▶ _Task_
Here is a listing, set out below; repeat its lines from the one with "Viewport: 644px width, 1131px height." to the last, both included, and leave out the pictures.

▶ _Data to process_
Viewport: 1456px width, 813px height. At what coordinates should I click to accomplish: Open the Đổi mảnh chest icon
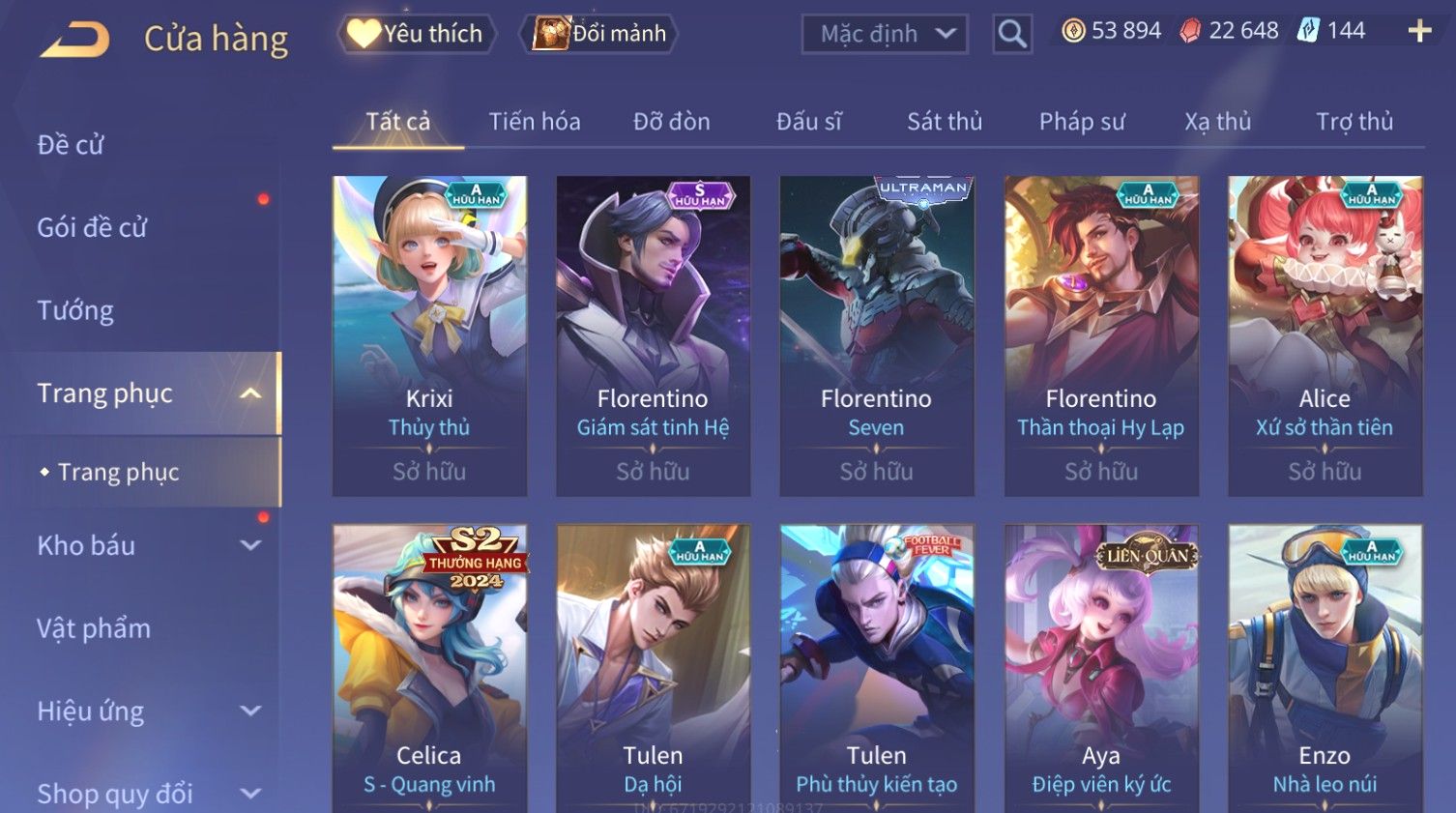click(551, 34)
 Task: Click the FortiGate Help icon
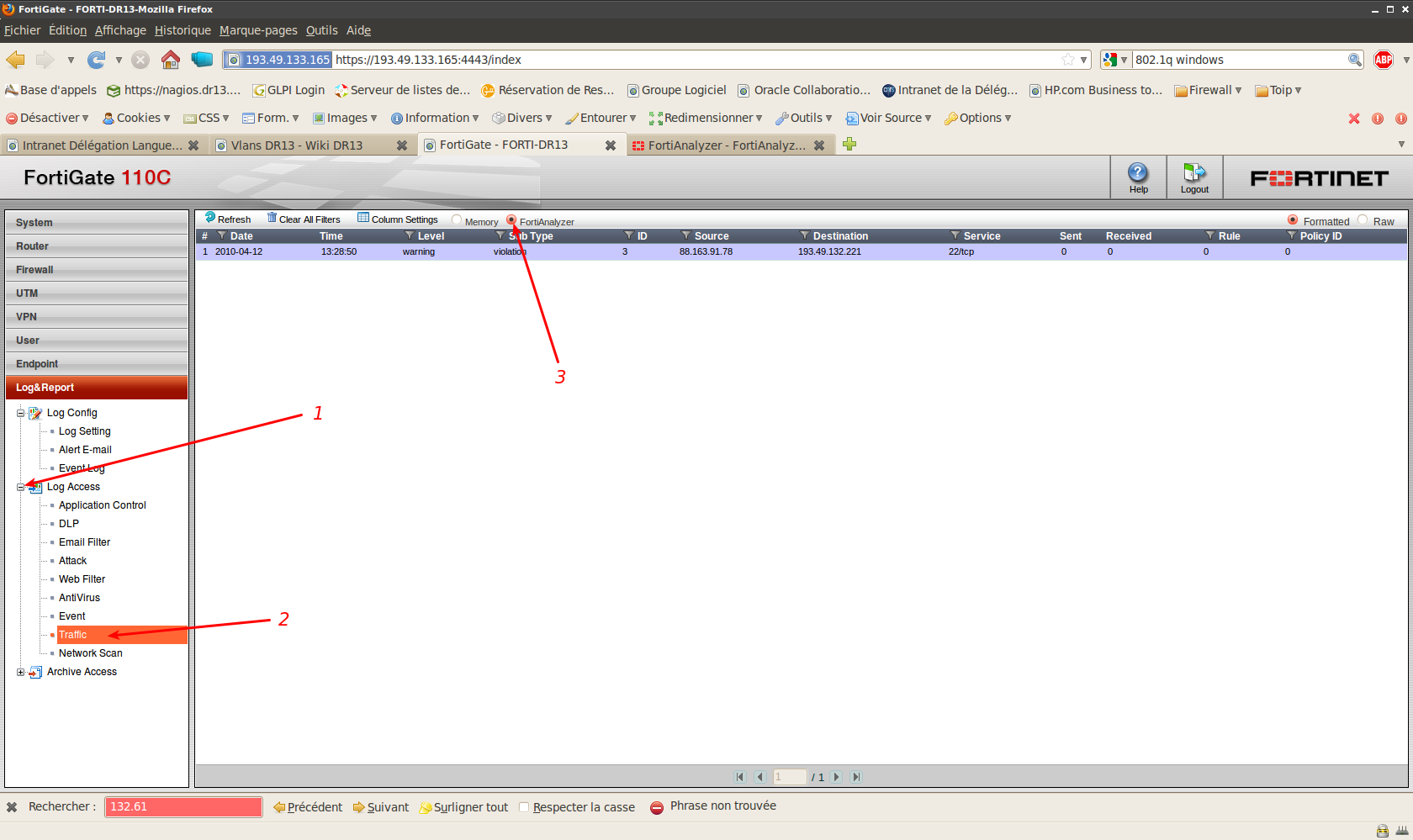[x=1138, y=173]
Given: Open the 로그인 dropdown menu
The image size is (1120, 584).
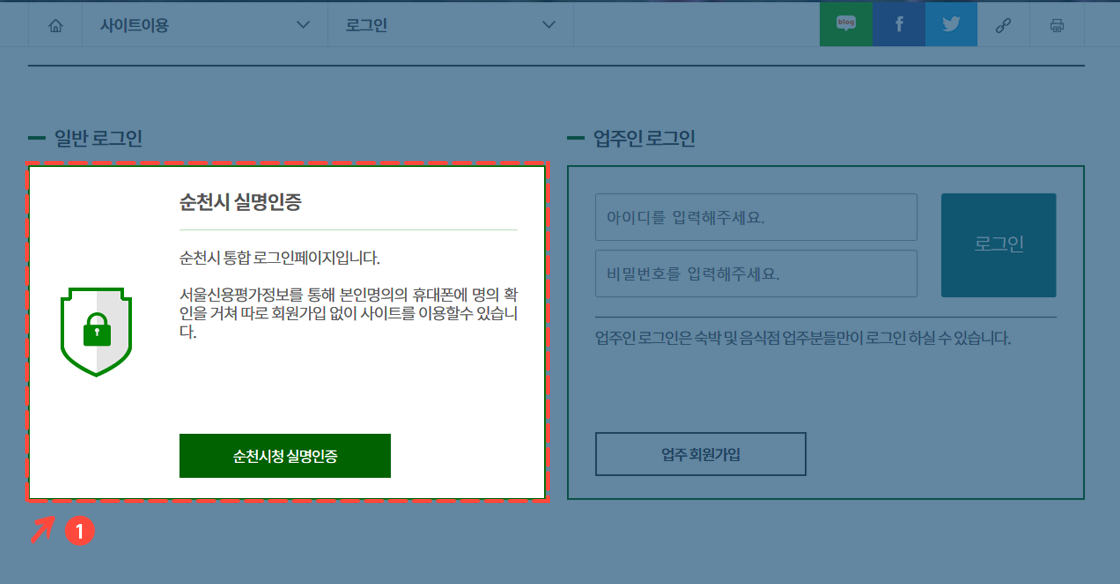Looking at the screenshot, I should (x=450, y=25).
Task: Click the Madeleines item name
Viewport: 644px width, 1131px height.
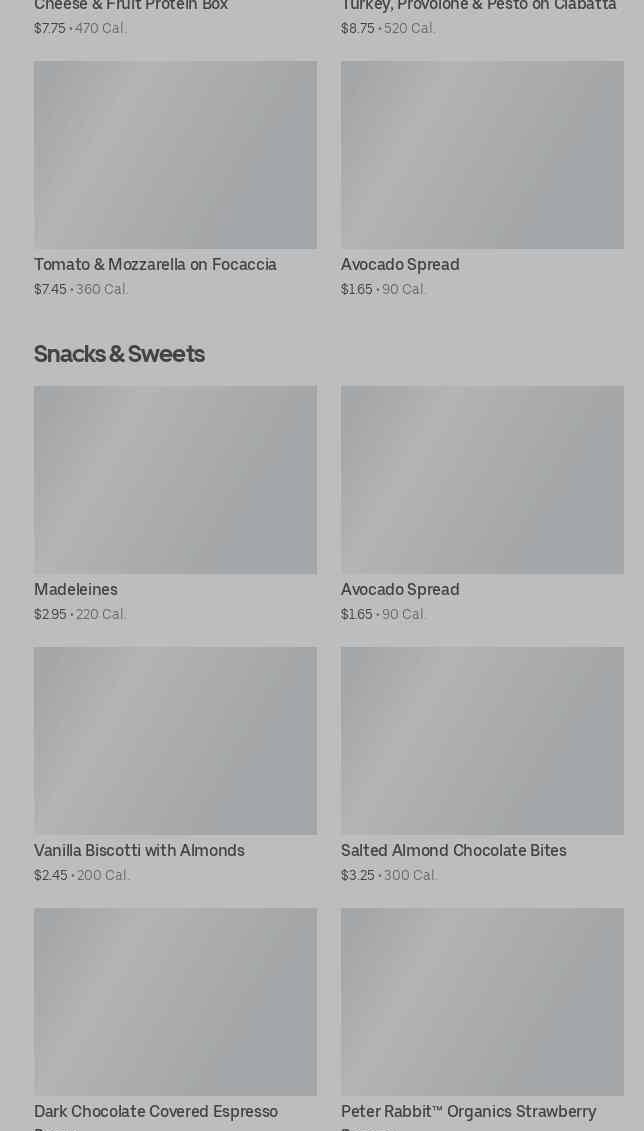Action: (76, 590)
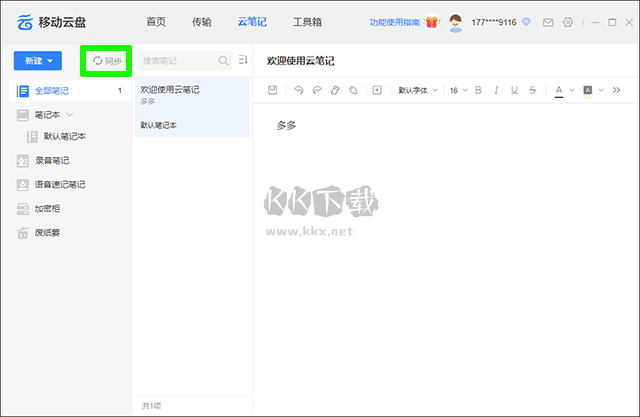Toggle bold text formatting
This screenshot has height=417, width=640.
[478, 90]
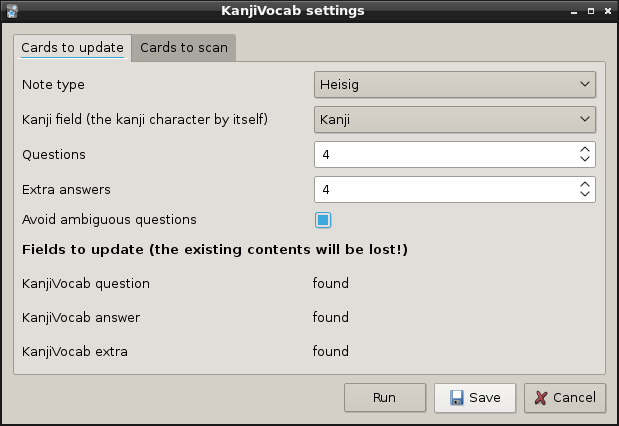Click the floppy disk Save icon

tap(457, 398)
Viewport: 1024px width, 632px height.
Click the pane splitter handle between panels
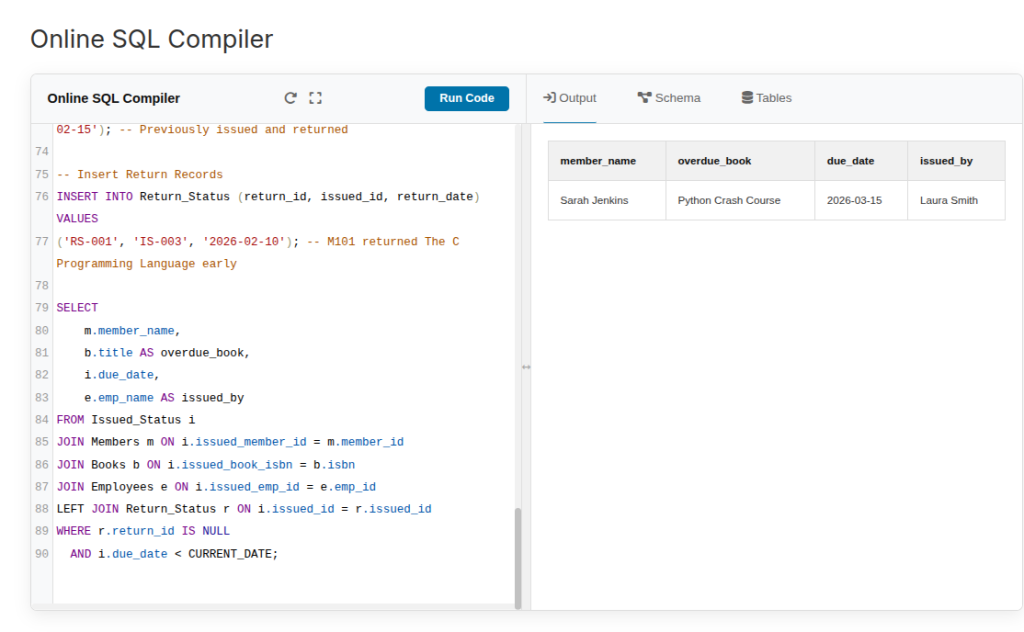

▶ _The completed task_
Viewport: 644px width, 1131px height.
Action: (76, 590)
Toggle bold text formatting
This screenshot has height=417, width=640.
[478, 90]
Click the floppy disk Save icon

tap(457, 398)
Viewport: 1024px width, 632px height.
Click the pane splitter handle between panels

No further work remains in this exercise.